We must now determine whether our N.M.Const. art. II, § 15 is subject to the dual sovereignty doctrine relied upon in Bartkus v. Illinois, supra, and Abbate v. United States, supra. This is a matter of first impression in New Mexico.

It is our conclusion that the dual sovereignty doctrine is applicable under the double jeopardy provision of the New Mexico Constitution. There is little to distinguish the language of our constitutional prohibition against double jeopardy from that found in the federal constitution. N.M.Const, art. II, § 15, states: “nor shall any person be twice put in jeopardy for the same offense,” while U.S.Const. amend. V, states: “nor shall any person be subject for the same offense to be twice put in jeopardy of life or limb.” Since the two provisions are so similar in nature, we are of the opinion that they should be construed and interpreted in the same manner. Hall v. Commonwealth, 197 Ky. 179, 246 S.W. 441 (1923); State v. Hite, 3 Wash.App. 9, 472 P.2d 600 (1970).

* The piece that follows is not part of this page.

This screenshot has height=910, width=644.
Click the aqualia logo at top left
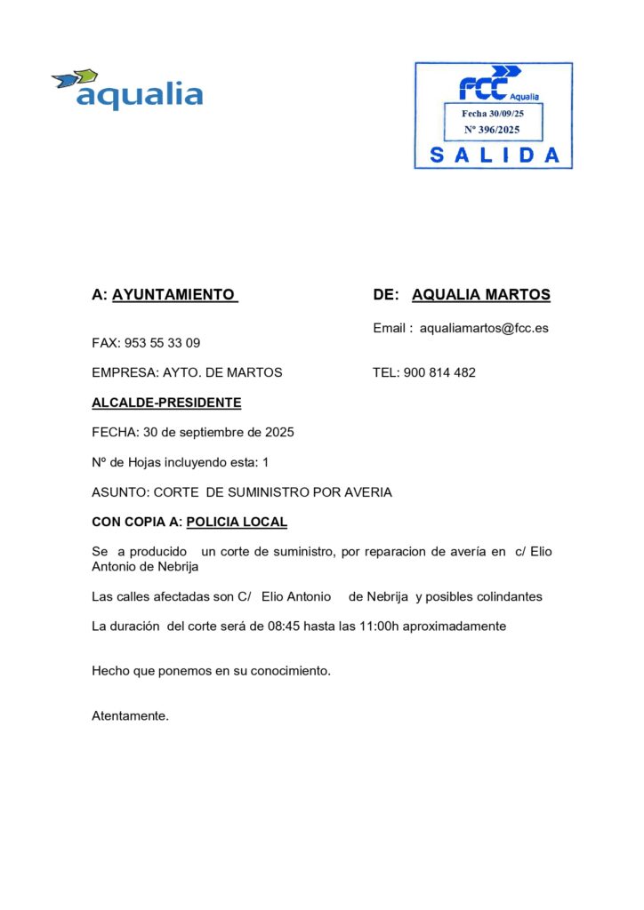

Furthermore, other states which have been presented with the issue of whether a defendant may be charged in state courts following a conviction or acquittal in federal court tend overwhelmingly to uphold the validity of consecutive prosecutions by separate sovereigns. Many states recognizing the dual sovereignty doctrine do so on the basis of an interpretation of double jeopardy provisions in both the state and federal constitutions. Nance v. State, 123 Ga.App. 410, 181 S.E.2d 295 (1971); Hall v. Commonwealth, supra; State v. Castonguay, 240 A.2d 747 (Me. 1968); Bankston v. State, 236 So.2d 757 (Miss.1970); State v. Turley, 518 S.W.2d 207 (Mo.App.1974), cert. denied, 421 U.S. 966, 95 S.Ct. 1956, 44 L.Ed.2d 454 (1975); State v. Pope, 190 Neb. 689, 211 N.W.2d 923 (1973); State v. Cooper, 54 N.J. 330, 255 A.2d 232 (1969), cert. denied, 396 U.S. 1021, 90 S.Ct. 593, 24 L.Ed.2d 514 (1970); Breedlove v. State, 470 S.W.2d 880 (Tex.Cr.App.1971), cert. denied, 405 U.S. 1074, 92 S.Ct. 1512, 31 L.Ed.2d 808 (1972). Others rely on the federal constitution or merely cite Bartkus for the principle of dual sovereignty. State v. Duncan, 221 Ark. 681, 255 S.W.2d 430 (1953); State v. Tiche, 33 Conn.Sup. 51, 360 A.2d 135 (1976); Richardson v. State, Ind. App., 323 N.E.2d 291 (1975); Bell v. State, 22 Md.App. 496, 323 A.2d 677 (1974), cert. denied, 421 U.S. 1003, 95 S.Ct. 2405, 44 L.Ed.2d 672 (1975); Crane v. State, 555 P.2d 845 (Nev.1976); State v. Fletcher, 26 Ohio St.2d 221, 271 N.E.2d 567 (1971), cert. denied, 404 U.S. 1024, 92 S.Ct. 699, 30 L.Ed.2d 675 (1972); Beard v. State, Tenn.App., 485 S.W.2d 882 (1972); State ex rel. Cullen v. Ceci, 45 Wis.2d 432, 173 N.W.2d 175 (1970). Insofar as we can determine, only one state has held to the contrary. People v. Cooper, 398 Mich. 450, 247 N.W.2d 866 (1976).